For the 4-1 Rams, point to the former.
Heading into Sunday Night Football against the San Francisco 49ers, Los Angeles has scored a touchdown on four of their five opening drives - most in the NFL entering Week 6.
"I think it's the execution," Rams head coach Sean McVay said during a video conference before Wednesday's practice. "The guys have come out, they've been ready to go. And really, with the one drive we didn't score an opening touchdown on, Buffalo did a nice job, but we were in a position to be able to score points."
Just how crisp has that execution been? Look no further than how manageable the majority of their second and third downs have been on those opening series:
Week 1: No down and distance longer than 2nd and 6, 3rd and 1. 10.7 yards per play. Week 2: 2nd and 8, 3rd and 2. 8.2 yards per play. Week 3: 2nd and 10, 3rd and 5. 5.3 yards per play. Week 4: 2nd and 8, 3rd and 8. 5.4 yards per play. Week 5: 2nd and 16, 3rd and 7. 7.6 yards per play.
Furthermore, Los Angeles' offense has yet to commit a penalty on an opening series. Until Week 5, they had faced just one third down on an opening series; even against Washington, it was only two.
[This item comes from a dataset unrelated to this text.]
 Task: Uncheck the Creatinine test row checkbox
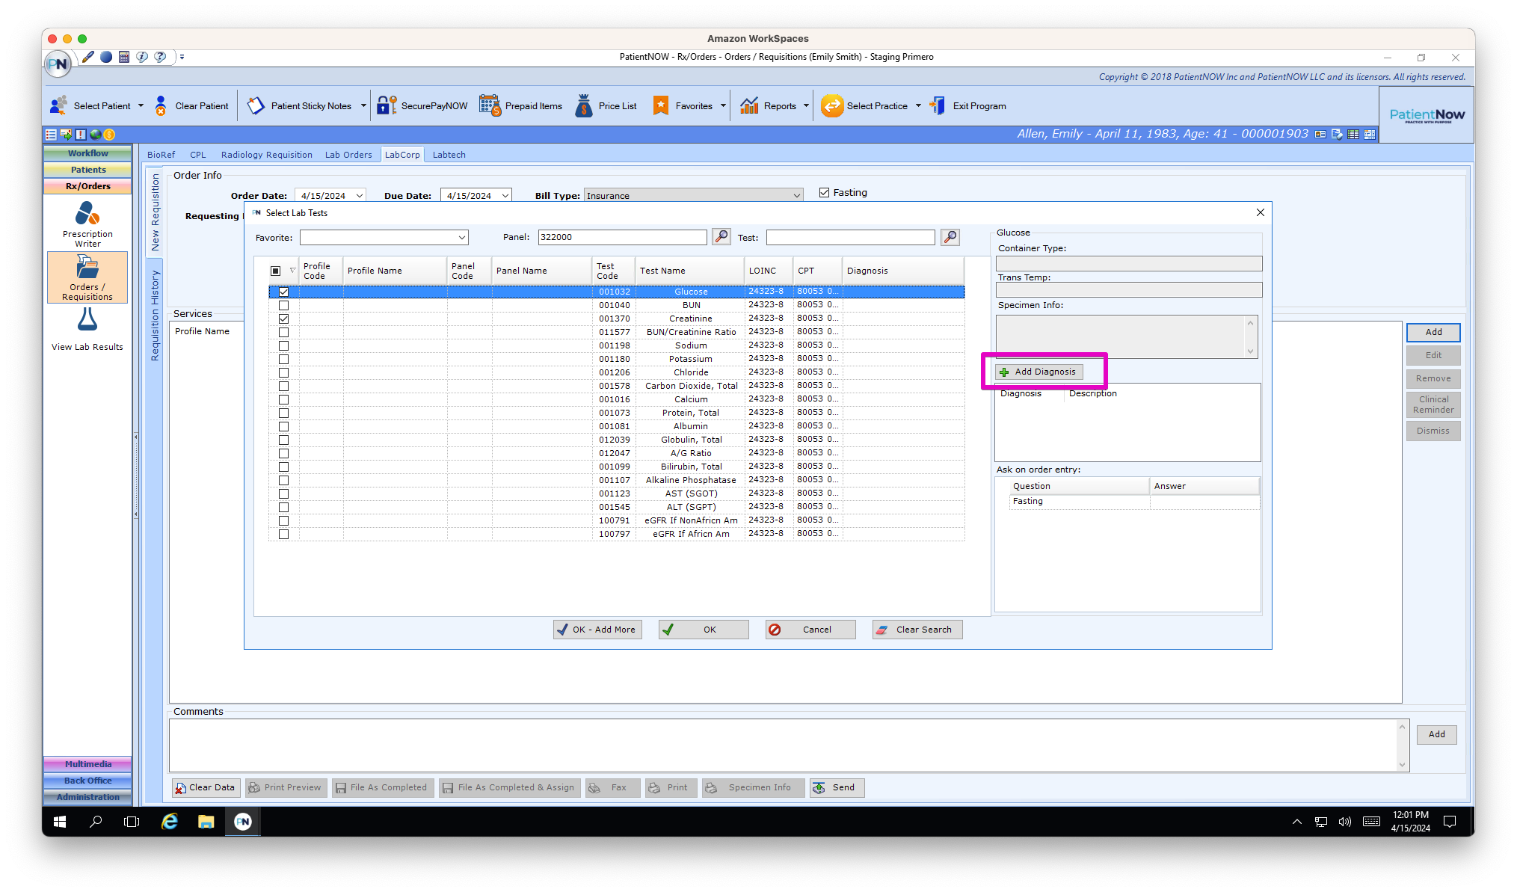click(283, 318)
"I said this postgame, but I think we run some of our best stuff in that first drive," Rams quarterback Jared Goff said during a video conference before Wendesday's practice. "We obviously have some stuff that we want to get up throughout the game and set things up certain ways. But a lot of times in that first drive is some of our best runs, our best play actions, our best keepers, our best screens. It's a mix and match of some of the stuff that we really have loved throughout the week. It's always good to start fast and something that we put an emphasis on."
That kind of execution, according to Rams tight end Gerald Everett, is the expectation for the unit.
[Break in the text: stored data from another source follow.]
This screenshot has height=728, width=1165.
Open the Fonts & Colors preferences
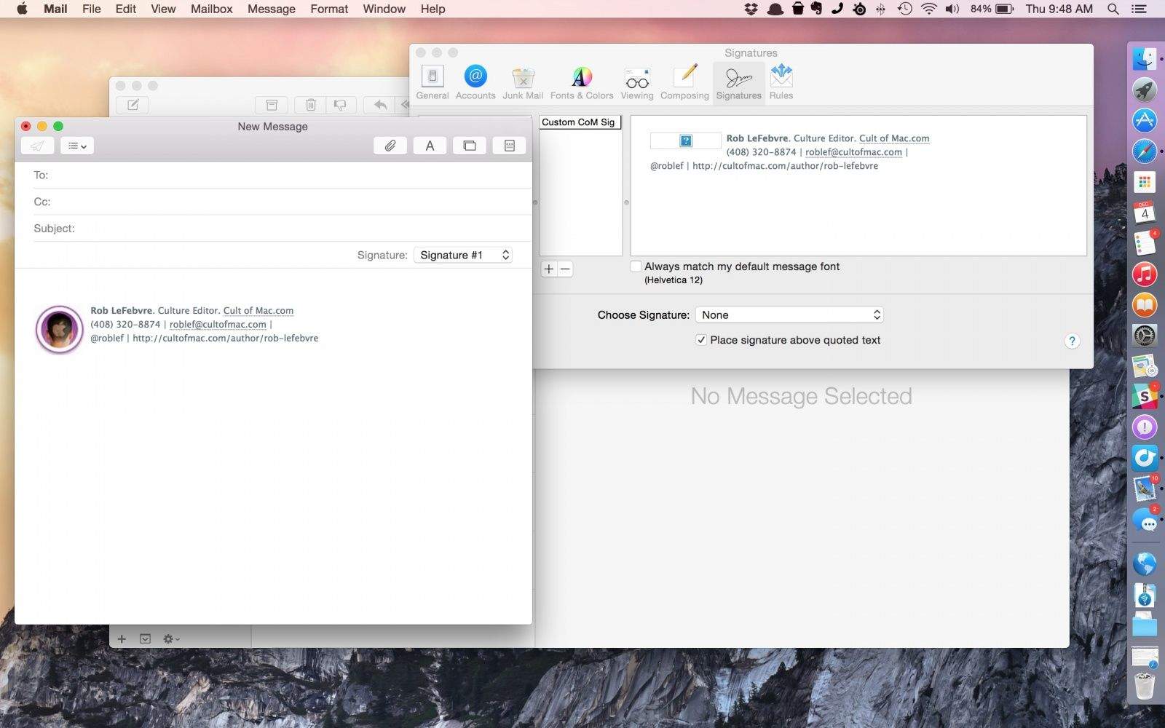(580, 80)
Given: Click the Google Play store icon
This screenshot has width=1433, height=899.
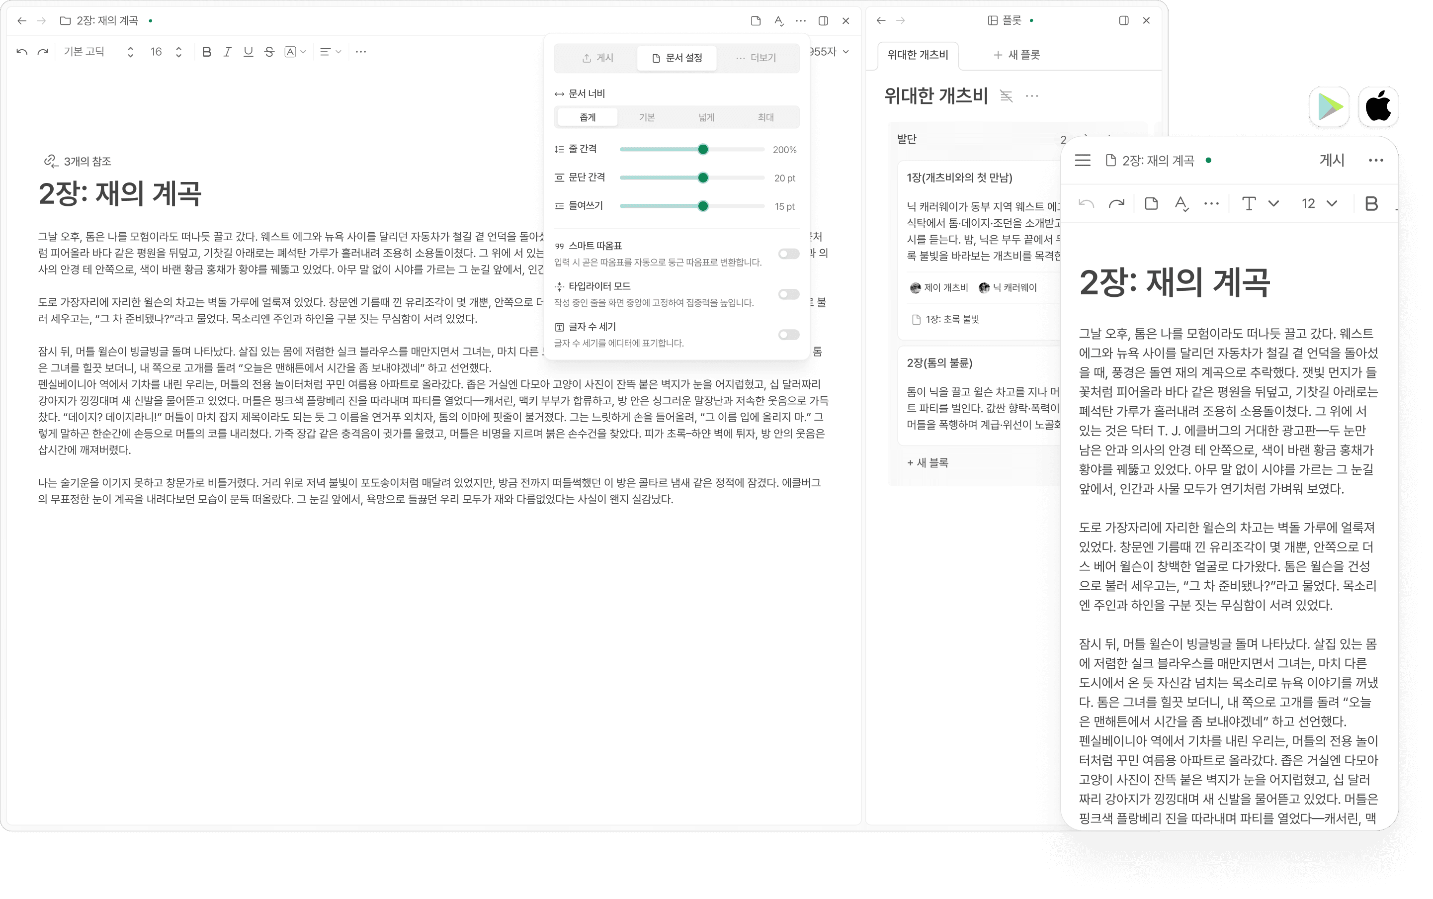Looking at the screenshot, I should point(1329,107).
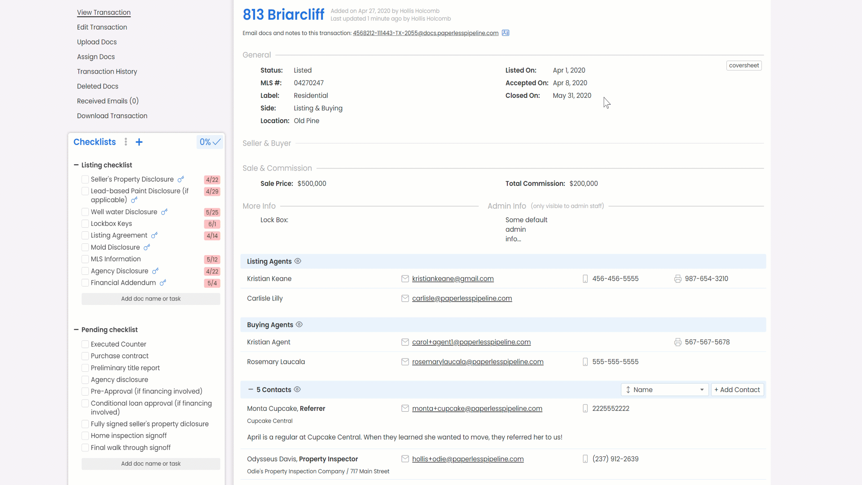Toggle visibility eye for Listing Agents
This screenshot has height=485, width=862.
pos(298,261)

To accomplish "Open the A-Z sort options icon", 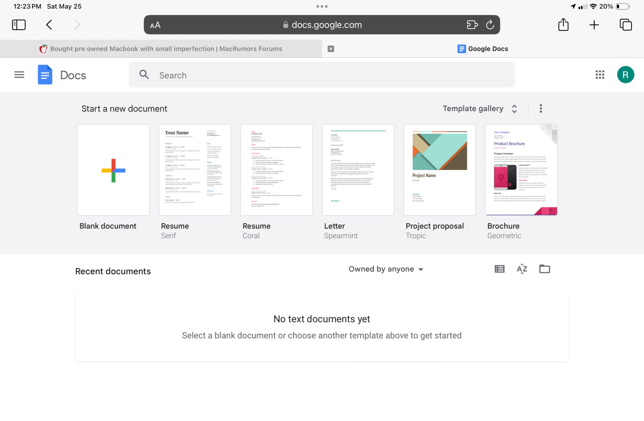I will 522,269.
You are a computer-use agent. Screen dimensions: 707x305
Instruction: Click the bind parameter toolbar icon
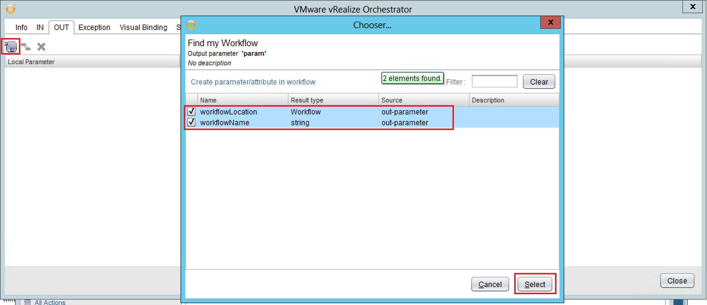[x=10, y=46]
"That is the type of team we are, that's the type of offense that we are," Rams tight end Gerald Everett said. "That's the standard that we have here for each and every individual in the unit and that's what we demand of each other."
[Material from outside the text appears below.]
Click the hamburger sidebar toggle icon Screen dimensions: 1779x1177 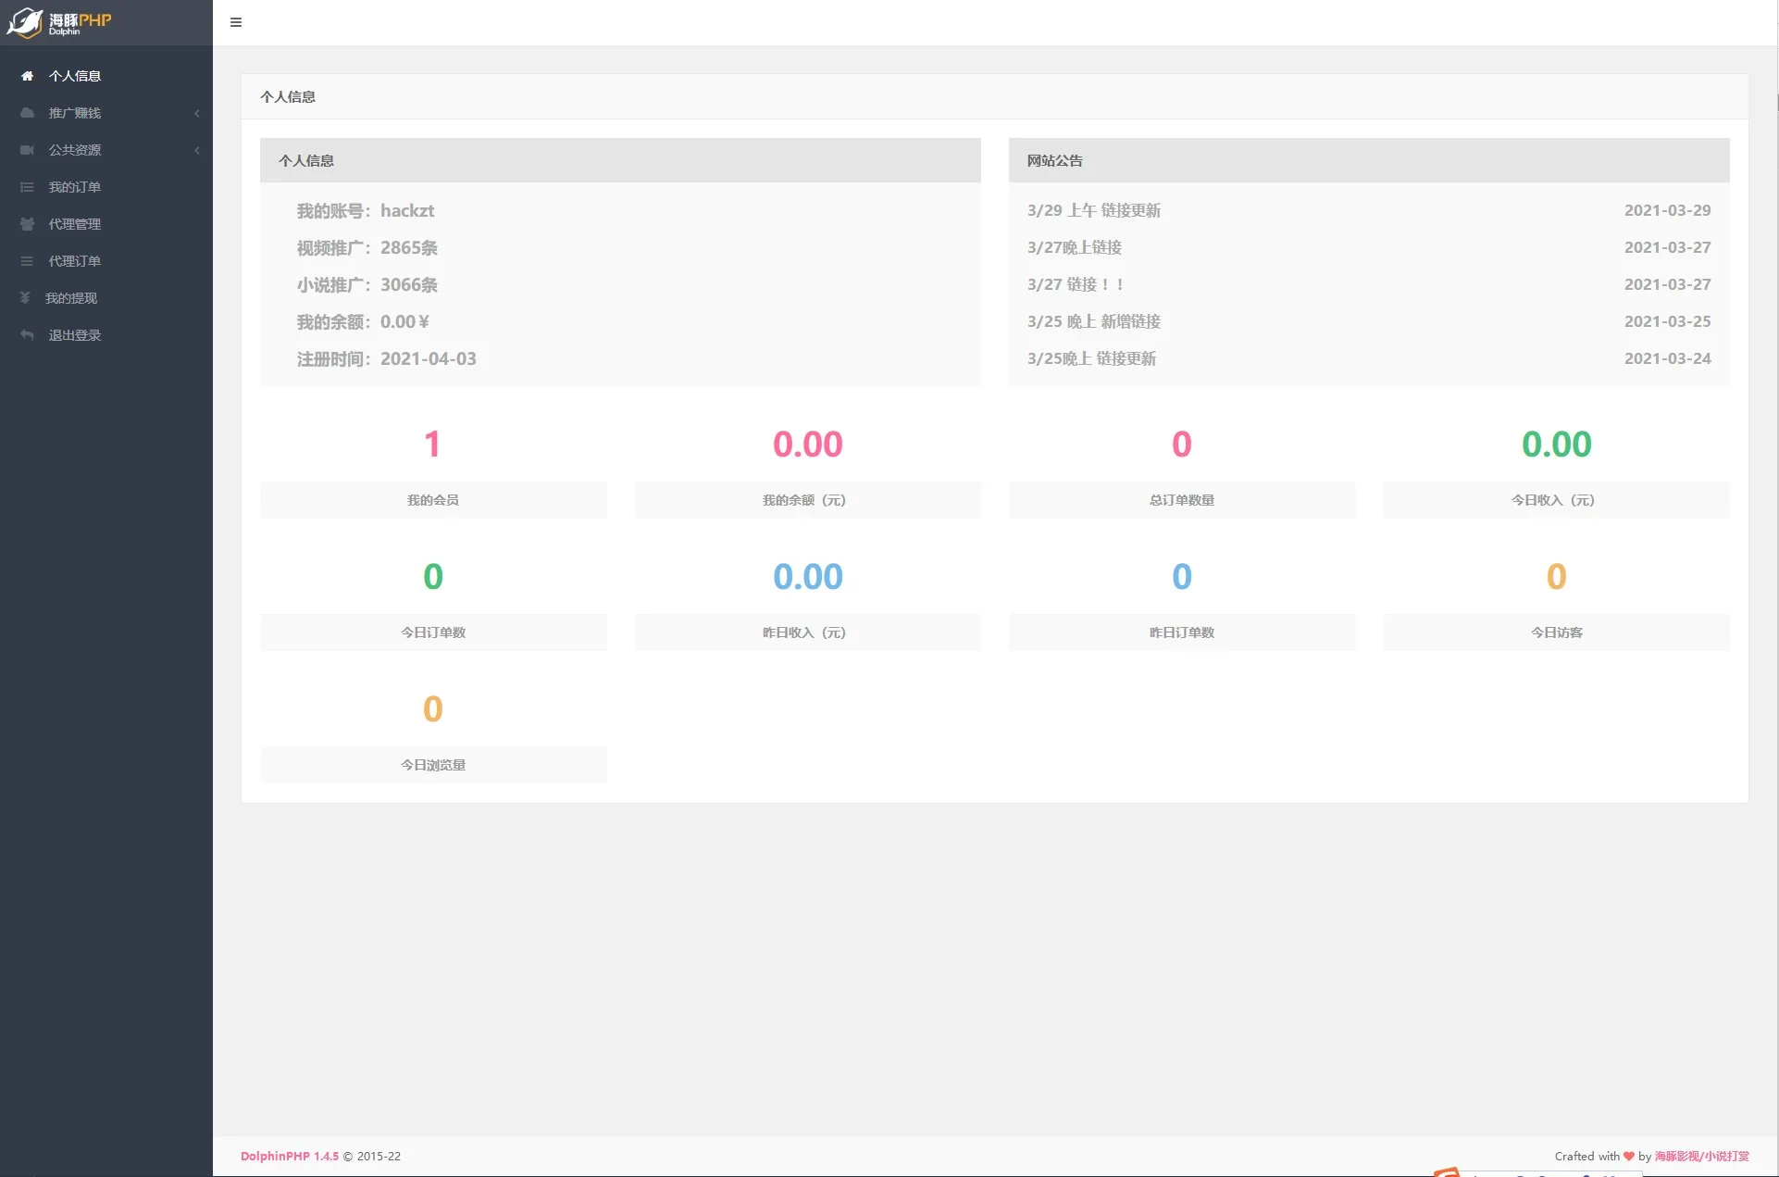coord(236,22)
Different NFL teams have different philosophies on how they design their opening drives.
Some script their opening series to get a feel for the defense's gameplan, others compile plays they want to run based on the offense's level of comfort and execution during practice that week. The Rams fall into the latter category, getting a sense of those plays by the end of the week.
"I think Coach McVay has got such a great feel early on in games, dialing things up that our guys feel really good about, positive about," Rams offensive coordinator Kevin O'Connell said during a video conference before Thursday's practice. "Maybe gaining information inventory, whatever it may be, but the way we do it here is a really great way and I think our players have shown just by what they've done early on in football games, that it works for us really well."
The Rams offense will need that same sharpness this Sunday against a 49ers defense that ranks fifth in the NFL in total defense despite losing several key players to injury.
Whatever they choose to run the first time they take the field in Santa Clara, Los Angeles wide receiver Robert Woods is confident it will produce results similar to previous weeks.
"I feel like we think everything's gonna work," Woods said. "We're going out there and playing fast and executing. And I feel like once we go out there and we're running our first few plays just starting off the game, we're setting the tone for for everyone attacking the rest of the game."